This collection provides an overview of the collaborative process through which primary research is communicated, by introducing peer reviewed literature.   The structure of a primary research article is introduced through a step by step on-line format, with a quiz following to assess understanding.   This would be an effective accompaniment to the introduction of reading primary research articles, especially for introductory level biology courses.   Resources explain the process of reviewing primary research and are especially useful for explaining how to go about reviewing someone else's work, whether research proposal or lab report.

—Christina Wilson-Bowers, Southwestern University

I was hoping to use the collection to improve student understanding of the process of science in an introductory biology course for majors.  Students conduct three research projects during the semester, culminating in a written research paper that is peer-reviewed prior to submission.  I find some of the resources in the collection to be quite helpful, including the peer feedback and how to read primary literature resources.  The other resources seem to be better-suited for higher level courses and/or more substantive research projects.

—Terry Derting, Murray State University

This collection has a nice combination of resources to aid a class research project. There are resources on how to read primary literature, how to reciew a paper as well as giving ethics and giving feedback to the research group. I am looking forward to using these resources in my undergraduate Biomechanics lab that has a research project on human subjects. 

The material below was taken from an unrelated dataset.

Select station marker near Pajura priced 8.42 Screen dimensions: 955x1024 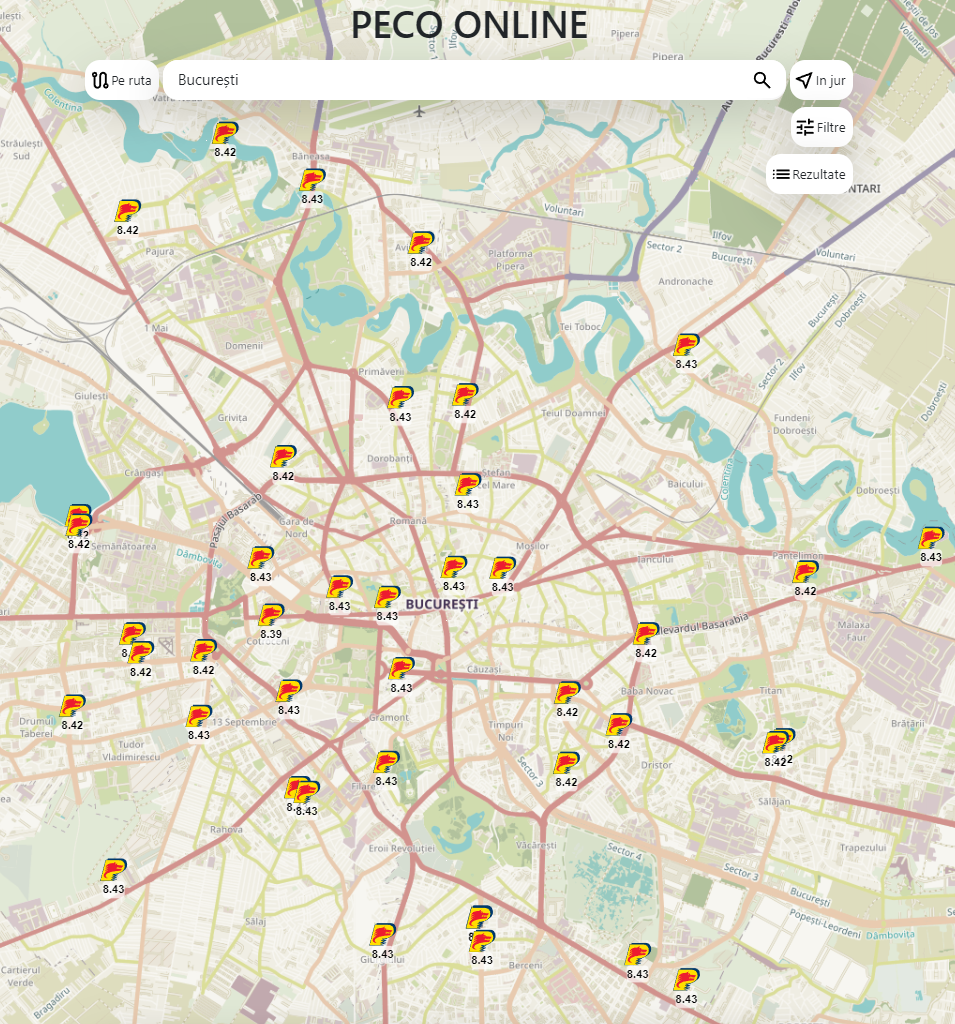tap(127, 211)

—Lara Madison, Chadron State College

I use this collection to improve the success of independent group research conducted in my introductory human anatomy and physiology course. Students design a small research project to be conducted in Human A&P II; the proposed project is presented as a grant application to The Physiological Society, the research conducted, and the report written according to the Guide to Authors of a physiological journal of their choice.  Their peers review the "submitted" grant proposal and manuscript.  Resources in this collection inform assessment of student evaluation of their peers contribution to group work, their reflections on ethical conduct during the conduct and review of research, the use of primary literature when writing a scientific paper, and the process by which manuscript reviews are allocated.